Podemos sentirnos tentados a centrarnos sólo en el Jesús que trae agua tranquilizadora y nos lleva sobre sus hombros como corderitos. Algunos sólo parecen conocer a este Jesús. Piensan que hay otro Jesús que trae fuego y espada. Ese Jesús es mucho más severo. ¡Nos exige! ¡No nos hace promesas de librarnos del sufrimiento!

Por supuesto, sólo hay un Jesús. Pero la realidad de Nuestra alma Es que, así como necesitamos agua, necesitamos fuego. Hay paja dentro de nosotros; debe desaparecer antes de que podamos encontrar el verdadero descanso. Juan nos recuerda hoy las cosas que hacemos a causa de la paja. Extorsionamos y acusamos falsamente. Nunca estamos satisfechos con lo que tenemos. Nos aferramos a las cosas y las acaparamos.

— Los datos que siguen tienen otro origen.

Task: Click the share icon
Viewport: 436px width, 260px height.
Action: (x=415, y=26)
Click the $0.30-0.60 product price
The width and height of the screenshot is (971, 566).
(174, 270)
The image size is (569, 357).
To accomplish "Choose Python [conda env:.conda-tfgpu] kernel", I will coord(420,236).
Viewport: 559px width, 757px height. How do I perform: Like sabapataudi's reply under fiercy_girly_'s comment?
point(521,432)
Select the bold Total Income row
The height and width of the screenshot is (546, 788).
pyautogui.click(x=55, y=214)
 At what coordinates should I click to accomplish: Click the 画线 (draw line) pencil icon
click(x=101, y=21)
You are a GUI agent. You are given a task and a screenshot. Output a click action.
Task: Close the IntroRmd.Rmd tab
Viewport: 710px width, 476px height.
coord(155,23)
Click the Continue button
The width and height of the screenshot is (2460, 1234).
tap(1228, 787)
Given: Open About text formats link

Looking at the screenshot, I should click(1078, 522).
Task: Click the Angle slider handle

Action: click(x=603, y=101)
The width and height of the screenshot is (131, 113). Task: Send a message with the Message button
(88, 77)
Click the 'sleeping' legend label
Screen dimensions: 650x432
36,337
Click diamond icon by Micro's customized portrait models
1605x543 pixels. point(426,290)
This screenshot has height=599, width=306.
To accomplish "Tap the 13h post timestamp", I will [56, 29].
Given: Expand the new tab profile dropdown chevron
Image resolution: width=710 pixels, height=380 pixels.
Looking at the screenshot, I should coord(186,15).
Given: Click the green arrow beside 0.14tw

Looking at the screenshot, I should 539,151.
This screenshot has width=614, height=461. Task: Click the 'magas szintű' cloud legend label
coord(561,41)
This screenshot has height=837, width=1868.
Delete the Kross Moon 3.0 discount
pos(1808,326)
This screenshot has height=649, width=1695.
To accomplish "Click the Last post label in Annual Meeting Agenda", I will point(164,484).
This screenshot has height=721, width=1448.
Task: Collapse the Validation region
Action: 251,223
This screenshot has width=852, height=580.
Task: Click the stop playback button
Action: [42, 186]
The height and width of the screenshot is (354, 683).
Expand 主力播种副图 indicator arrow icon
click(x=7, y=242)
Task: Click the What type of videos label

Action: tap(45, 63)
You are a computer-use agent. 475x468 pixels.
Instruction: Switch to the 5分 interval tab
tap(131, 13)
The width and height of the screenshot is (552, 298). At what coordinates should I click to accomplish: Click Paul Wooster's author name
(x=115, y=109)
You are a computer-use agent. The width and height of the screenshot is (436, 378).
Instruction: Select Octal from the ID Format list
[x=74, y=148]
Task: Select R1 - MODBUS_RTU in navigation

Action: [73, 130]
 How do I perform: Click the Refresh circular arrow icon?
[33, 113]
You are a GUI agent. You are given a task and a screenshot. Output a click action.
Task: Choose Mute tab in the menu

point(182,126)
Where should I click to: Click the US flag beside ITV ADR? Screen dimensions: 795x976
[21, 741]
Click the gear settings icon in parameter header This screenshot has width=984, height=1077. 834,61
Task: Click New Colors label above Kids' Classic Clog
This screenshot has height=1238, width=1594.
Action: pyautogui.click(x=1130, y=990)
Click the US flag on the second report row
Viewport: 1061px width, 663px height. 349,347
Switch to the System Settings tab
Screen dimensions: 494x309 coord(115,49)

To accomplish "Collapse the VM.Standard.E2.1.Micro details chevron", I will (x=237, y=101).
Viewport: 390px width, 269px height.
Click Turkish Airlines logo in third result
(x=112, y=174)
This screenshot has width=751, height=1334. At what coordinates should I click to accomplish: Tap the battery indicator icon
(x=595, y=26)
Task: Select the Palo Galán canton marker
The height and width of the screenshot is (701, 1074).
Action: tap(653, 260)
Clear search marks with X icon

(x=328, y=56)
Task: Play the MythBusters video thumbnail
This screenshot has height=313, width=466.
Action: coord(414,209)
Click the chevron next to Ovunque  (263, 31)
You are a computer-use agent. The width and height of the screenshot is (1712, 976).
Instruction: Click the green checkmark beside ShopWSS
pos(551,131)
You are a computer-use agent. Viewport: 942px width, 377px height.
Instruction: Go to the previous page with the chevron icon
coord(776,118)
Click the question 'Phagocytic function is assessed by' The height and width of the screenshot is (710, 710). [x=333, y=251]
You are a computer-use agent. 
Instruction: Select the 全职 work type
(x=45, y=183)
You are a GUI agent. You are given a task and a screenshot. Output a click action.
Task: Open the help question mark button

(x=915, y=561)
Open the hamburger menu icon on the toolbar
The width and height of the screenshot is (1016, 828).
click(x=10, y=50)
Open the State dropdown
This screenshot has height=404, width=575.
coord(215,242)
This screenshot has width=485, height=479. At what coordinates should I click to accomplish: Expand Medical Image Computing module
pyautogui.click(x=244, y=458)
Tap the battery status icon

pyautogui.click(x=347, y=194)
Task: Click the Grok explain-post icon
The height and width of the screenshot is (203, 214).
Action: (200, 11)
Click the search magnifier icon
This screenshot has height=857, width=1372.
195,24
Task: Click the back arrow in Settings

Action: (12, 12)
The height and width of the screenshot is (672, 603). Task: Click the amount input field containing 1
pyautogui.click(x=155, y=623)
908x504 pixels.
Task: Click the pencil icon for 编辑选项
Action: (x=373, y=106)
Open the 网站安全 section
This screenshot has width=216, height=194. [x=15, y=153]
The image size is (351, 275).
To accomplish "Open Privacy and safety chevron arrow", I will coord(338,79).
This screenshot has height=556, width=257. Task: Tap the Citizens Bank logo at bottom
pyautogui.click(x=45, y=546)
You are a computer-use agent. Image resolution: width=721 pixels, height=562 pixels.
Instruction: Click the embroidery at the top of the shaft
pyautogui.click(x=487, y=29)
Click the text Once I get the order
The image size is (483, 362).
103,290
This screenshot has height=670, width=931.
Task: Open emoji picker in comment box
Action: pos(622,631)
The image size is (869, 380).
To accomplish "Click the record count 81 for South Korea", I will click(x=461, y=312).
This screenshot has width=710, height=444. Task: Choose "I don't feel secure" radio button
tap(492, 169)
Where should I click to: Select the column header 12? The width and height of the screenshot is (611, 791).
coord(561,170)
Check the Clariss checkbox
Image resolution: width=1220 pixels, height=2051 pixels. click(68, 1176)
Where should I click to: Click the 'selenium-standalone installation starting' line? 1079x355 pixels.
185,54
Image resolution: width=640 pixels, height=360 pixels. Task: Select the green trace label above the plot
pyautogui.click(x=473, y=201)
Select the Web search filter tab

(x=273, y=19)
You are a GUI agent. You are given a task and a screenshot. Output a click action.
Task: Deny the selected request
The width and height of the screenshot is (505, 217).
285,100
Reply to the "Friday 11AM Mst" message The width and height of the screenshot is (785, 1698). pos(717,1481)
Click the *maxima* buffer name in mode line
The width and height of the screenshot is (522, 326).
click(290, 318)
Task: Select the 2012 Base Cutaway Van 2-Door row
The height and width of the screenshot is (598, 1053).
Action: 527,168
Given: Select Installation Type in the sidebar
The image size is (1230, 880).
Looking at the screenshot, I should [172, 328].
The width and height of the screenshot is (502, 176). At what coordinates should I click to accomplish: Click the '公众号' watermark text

Necesitamos este fuego para purificarnos, pero es humano tener aprensión. El fuego es expansivo; por sí solo, no sabe cuándo detenerse. Cuando se trata del fuego del Espíritu Santo, debemos tener fe en que este fuego no nos dañará en lo más profundo.

El Señor que trae el fuego es El mismo Señor Él quiere llevarnos a aguas puras. Quiere usar el fuego para nuestro bien. Si lo dejamos trabajar en nosotros, seremos como la zarza ardiente: en llamas, pero no consumidas. En este sentido, ¡cómo desea el Señor que ya estemos ardiendo!

No tenemos necesariamente que salir a buscar ese fuego, sino que nos encuentra en las muchas circunstancias y llamamientos de nuestra vida. Lo más importante es ver nuestros sufrimientos con los ojos de la fe, encontrando en ellos una oportunidad de abandono y de ofrenda. Y, de la misma manera, podemos ver las cosas positivas de nuestra vida como una oportunidad de gratitud y de alegría. Con sencillez y paciencia, sin preocuparnos por nada, alegrémonos de los buenos dones del Señor nuestro Dios, ya sean agua o fuego.